Earlier this week, Mayor Antonio Villaraigosa named zoning administrator Michael LoGrande to succeed Gail Goldberg as the leader of city planning efforts. When she was chosen in 2006, Villaraigosa stressed she was the result of a national search and was the best of the best. This time, not so much: LoGrande came out of City Hall and is billed as a guy who knows the system. Now Mark Winogrond, who served Villaraigosa as interim planning director and vetted Goldberg for the mayor, strongly rips the selection of LoGrande in a piece for The Planning Report. Excerpt:
The skill of a good city planner – more importantly, of a good planning leader – is the ability to step away from a project and see how it fits into the context of the City’s vision, the Department’s goals, and the governing rules. At that time, I was disappointed to discover that Michael did not have that capacity. He had antennae very attuned, especially for his few years in public service, to the internal politics and pressure, and the importance of a particular project to the real power brokers....Nothing in his past has demonstrated that he is able to create teams who are willing to follow him into the tunnels of Hell in order come out the other side having shaped a better Los Angeles.

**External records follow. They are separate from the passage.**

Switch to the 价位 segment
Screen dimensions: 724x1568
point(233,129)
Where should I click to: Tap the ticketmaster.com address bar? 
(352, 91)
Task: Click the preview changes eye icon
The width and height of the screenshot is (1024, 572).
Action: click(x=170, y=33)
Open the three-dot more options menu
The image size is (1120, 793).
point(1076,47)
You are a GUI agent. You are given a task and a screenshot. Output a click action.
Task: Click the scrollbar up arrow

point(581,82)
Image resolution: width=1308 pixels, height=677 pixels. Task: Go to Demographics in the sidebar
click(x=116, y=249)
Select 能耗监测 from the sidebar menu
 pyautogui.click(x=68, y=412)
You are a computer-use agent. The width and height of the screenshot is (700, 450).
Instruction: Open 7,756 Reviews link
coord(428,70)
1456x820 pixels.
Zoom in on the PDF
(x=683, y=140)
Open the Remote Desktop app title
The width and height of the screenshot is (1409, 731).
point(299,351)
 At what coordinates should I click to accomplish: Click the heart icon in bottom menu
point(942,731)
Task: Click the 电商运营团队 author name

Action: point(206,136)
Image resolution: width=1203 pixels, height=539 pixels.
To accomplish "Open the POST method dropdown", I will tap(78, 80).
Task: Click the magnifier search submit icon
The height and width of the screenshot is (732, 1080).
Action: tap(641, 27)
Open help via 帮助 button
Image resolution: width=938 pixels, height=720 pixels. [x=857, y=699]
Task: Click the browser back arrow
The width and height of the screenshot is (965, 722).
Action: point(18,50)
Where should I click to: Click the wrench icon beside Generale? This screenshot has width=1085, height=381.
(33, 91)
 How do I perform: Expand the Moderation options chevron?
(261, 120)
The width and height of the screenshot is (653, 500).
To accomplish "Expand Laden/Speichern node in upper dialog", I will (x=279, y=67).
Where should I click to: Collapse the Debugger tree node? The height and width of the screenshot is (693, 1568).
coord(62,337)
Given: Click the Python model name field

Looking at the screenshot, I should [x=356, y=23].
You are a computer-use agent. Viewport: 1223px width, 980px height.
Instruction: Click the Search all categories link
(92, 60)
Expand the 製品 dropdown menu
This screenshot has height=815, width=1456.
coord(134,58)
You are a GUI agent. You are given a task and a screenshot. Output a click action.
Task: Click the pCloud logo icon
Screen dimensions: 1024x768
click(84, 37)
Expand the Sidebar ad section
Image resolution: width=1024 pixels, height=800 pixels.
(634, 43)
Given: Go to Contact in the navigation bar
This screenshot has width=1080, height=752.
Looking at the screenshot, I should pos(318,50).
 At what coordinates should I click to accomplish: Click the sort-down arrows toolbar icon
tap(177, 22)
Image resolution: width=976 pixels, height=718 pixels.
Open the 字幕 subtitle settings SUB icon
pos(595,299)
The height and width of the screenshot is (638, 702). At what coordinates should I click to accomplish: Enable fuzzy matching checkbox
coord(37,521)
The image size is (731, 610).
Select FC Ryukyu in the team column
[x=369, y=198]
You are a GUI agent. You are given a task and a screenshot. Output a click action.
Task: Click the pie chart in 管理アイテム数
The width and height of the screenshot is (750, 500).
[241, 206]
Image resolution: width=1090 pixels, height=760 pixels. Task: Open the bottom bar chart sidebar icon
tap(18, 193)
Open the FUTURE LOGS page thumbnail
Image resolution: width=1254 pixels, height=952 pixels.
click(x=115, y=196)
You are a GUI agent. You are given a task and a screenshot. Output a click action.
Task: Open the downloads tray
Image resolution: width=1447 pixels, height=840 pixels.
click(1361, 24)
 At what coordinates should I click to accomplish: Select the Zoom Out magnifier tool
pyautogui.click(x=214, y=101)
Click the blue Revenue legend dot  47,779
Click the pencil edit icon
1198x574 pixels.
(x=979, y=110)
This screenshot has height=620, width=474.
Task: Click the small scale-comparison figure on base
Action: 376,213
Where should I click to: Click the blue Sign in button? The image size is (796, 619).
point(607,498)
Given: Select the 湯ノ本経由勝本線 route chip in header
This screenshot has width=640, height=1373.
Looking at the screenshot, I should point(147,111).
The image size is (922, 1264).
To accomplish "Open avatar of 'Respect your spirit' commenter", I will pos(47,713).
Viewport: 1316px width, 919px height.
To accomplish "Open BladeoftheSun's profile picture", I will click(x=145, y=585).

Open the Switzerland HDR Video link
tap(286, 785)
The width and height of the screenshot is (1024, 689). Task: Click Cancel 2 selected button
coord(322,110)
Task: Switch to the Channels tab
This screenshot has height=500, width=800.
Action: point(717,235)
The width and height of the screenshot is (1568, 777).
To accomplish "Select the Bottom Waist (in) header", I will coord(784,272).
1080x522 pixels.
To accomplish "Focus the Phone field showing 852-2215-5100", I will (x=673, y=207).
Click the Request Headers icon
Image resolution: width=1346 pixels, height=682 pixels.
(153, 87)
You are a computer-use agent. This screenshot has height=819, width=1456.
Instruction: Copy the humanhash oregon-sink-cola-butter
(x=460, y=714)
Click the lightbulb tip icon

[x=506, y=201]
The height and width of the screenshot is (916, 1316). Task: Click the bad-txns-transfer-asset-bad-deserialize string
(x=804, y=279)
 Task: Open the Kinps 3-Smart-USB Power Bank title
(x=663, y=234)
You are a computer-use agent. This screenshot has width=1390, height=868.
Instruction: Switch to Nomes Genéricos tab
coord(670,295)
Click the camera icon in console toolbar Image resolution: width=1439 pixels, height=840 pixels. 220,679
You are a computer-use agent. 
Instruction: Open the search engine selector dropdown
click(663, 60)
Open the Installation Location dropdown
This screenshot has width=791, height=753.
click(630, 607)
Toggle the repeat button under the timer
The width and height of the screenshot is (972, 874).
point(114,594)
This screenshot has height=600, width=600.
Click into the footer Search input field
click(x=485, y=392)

The decision has been made. Like with prior Supreme Court appointments, we can only pray that he surprises us and shocks us, with his independence, his leadership, his patient understanding of the complexities of making a better city in the midst of false crises and urgency.
It should be noted, I guess, that The Planning Report's publisher, David Abel, has spent much of the past year promoting Villaraigosa foe Ron Kaye around town. (Including numerous emails to LA Observed flakking this or that Kaye position.) Kaye on LoGrande: "OMG, Michael LoGrande as Planning Director, they got to be kidding."